## What the exercise asks
The records are to be copied from the line that contains "1106x915 pixels." through their last line, word for word, with every picture left out.
Entries provided Start Marker
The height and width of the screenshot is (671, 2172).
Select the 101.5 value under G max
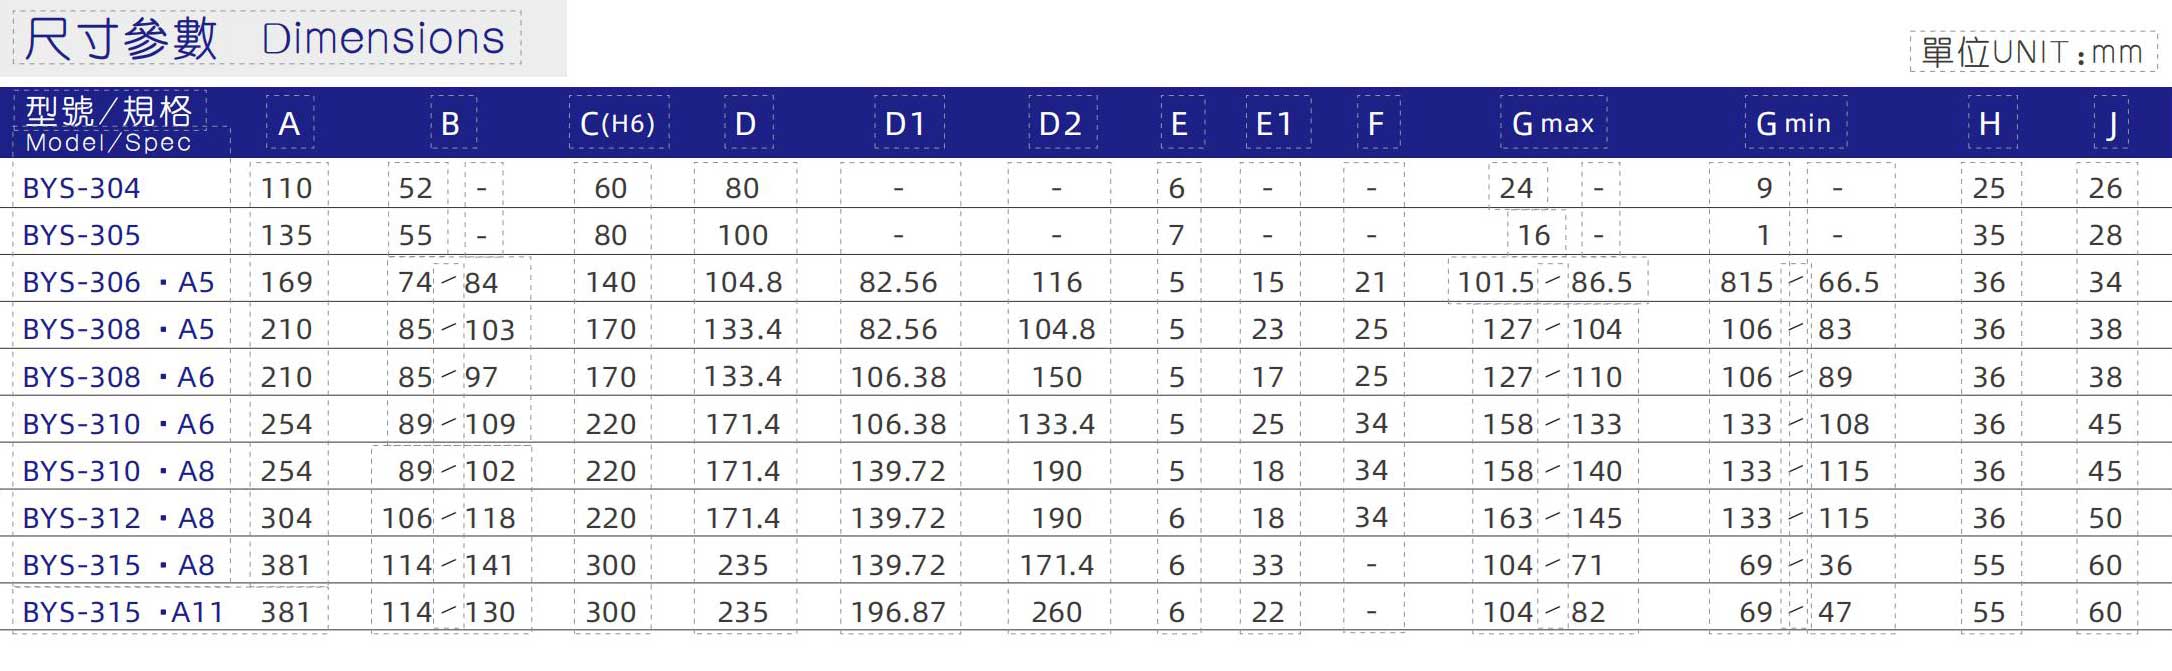pos(1495,282)
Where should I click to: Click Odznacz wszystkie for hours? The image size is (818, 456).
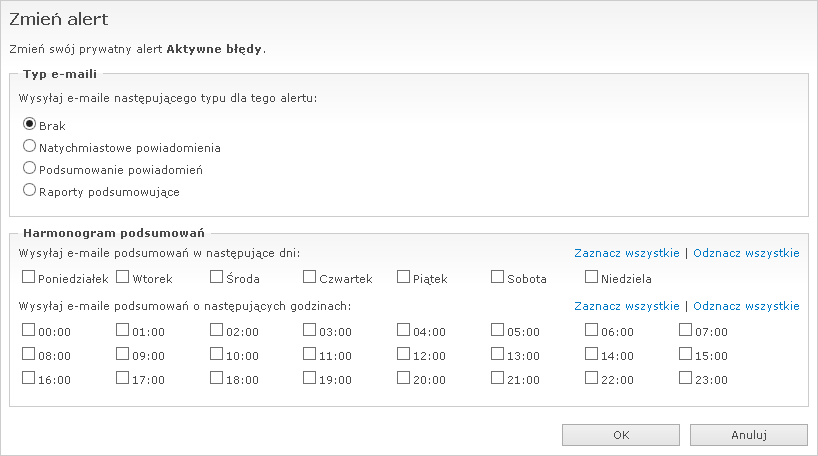746,306
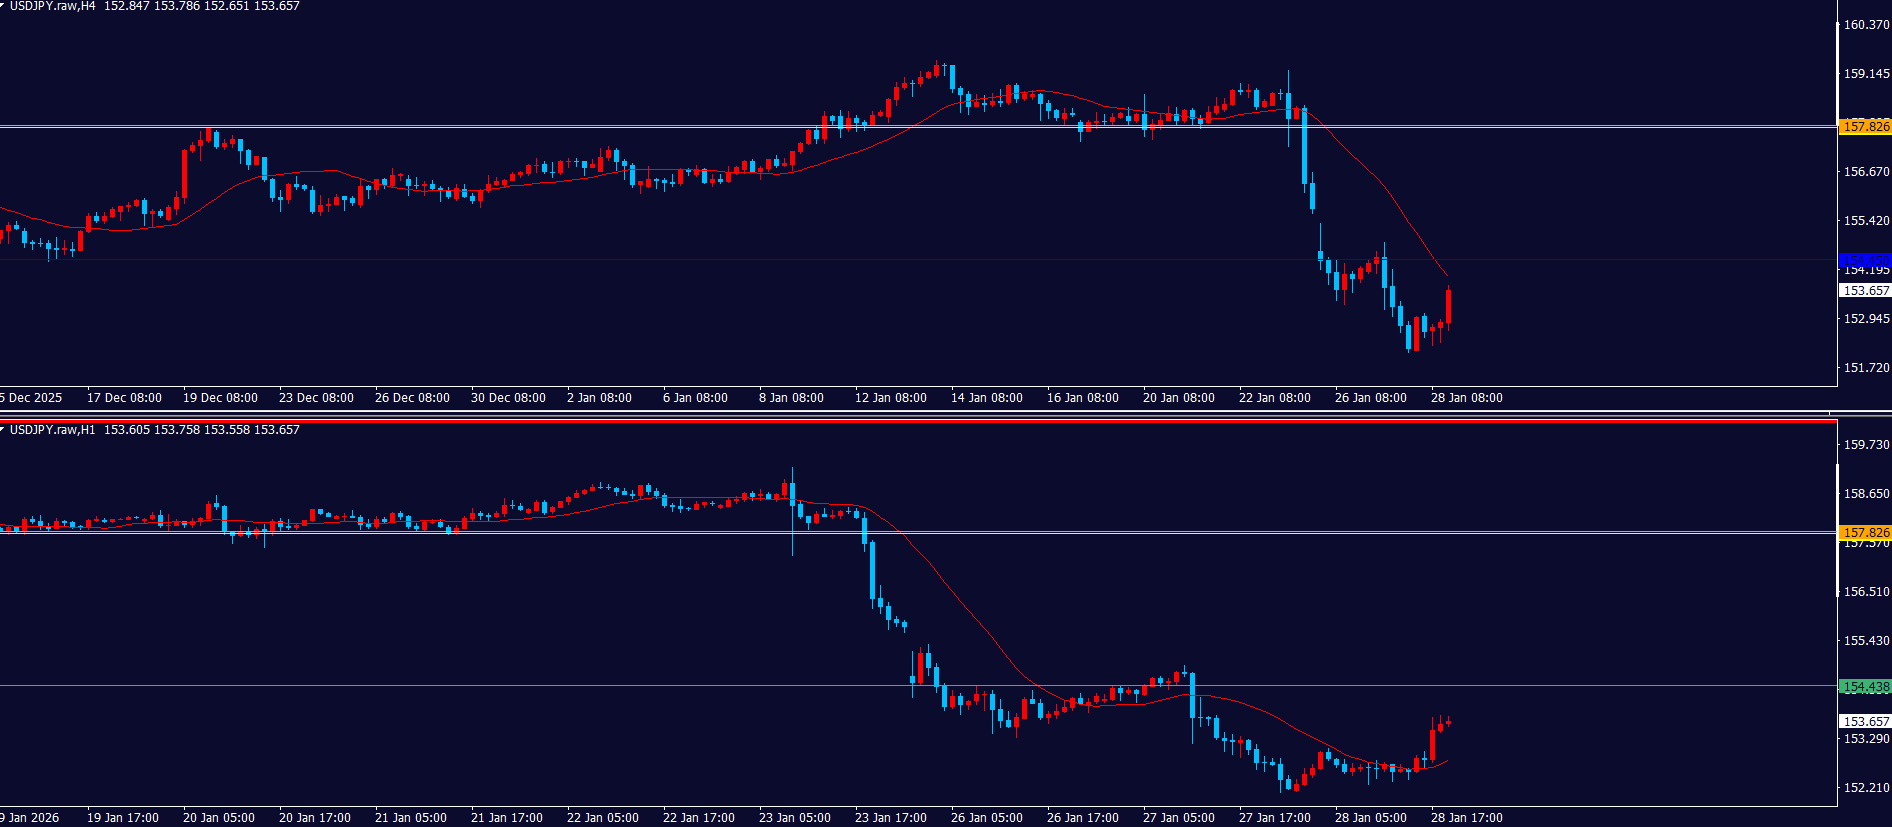Viewport: 1892px width, 827px height.
Task: Click orange 157.826 price label on H4 chart
Action: click(1866, 126)
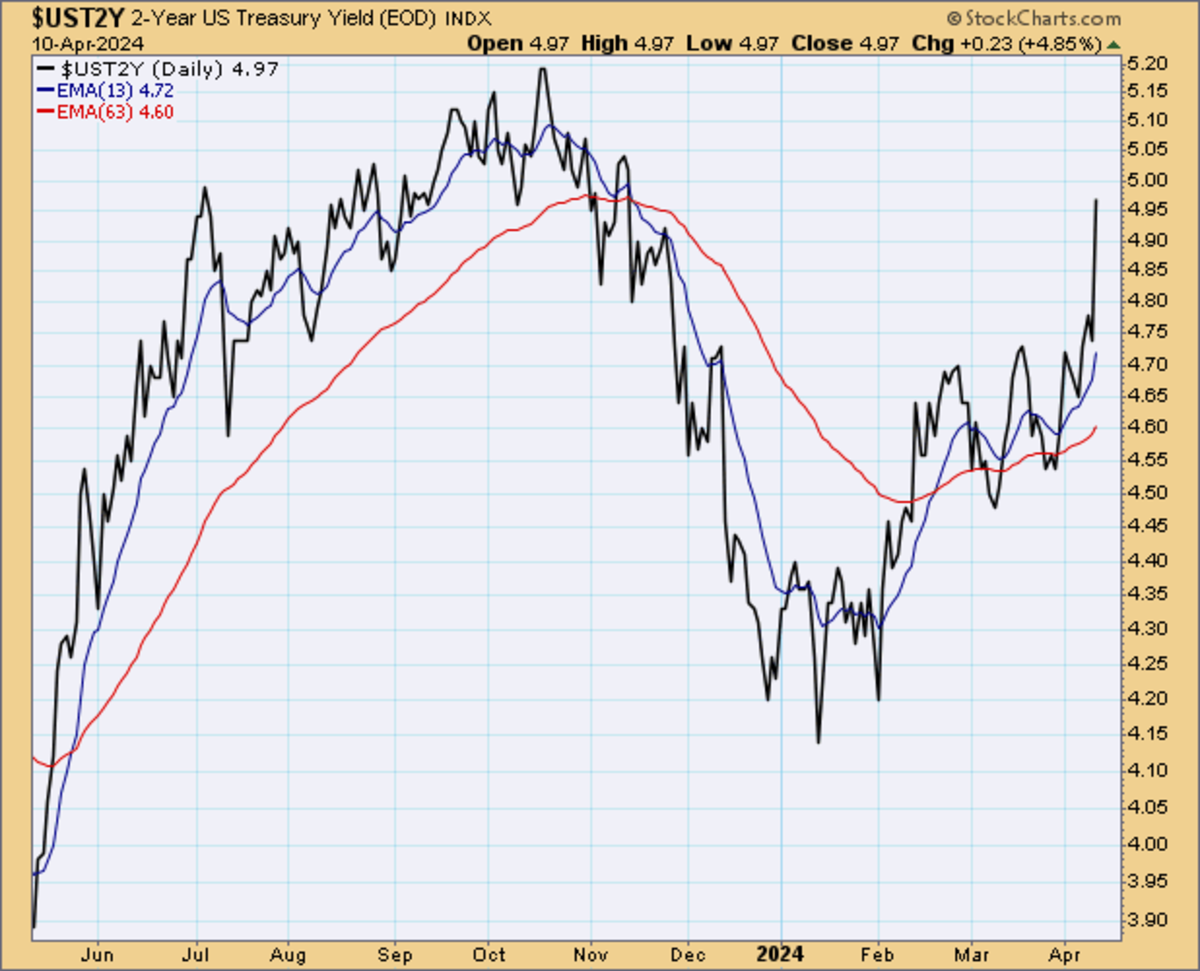Click the green up-arrow change indicator
This screenshot has width=1200, height=971.
point(1114,44)
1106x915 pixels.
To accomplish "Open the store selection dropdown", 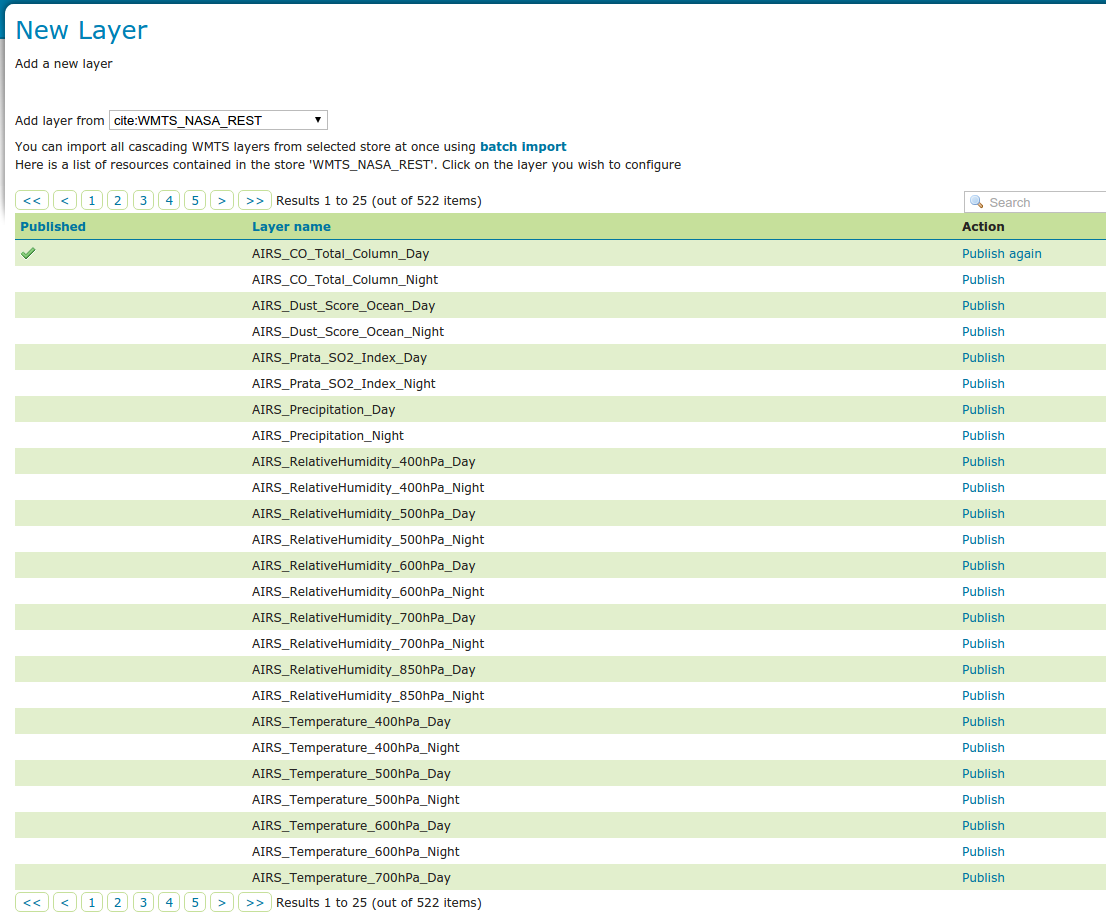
Entries provided End Marker
## Solution to the problem
1106x915 pixels.
To accomplish "Open the store selection dropdown", 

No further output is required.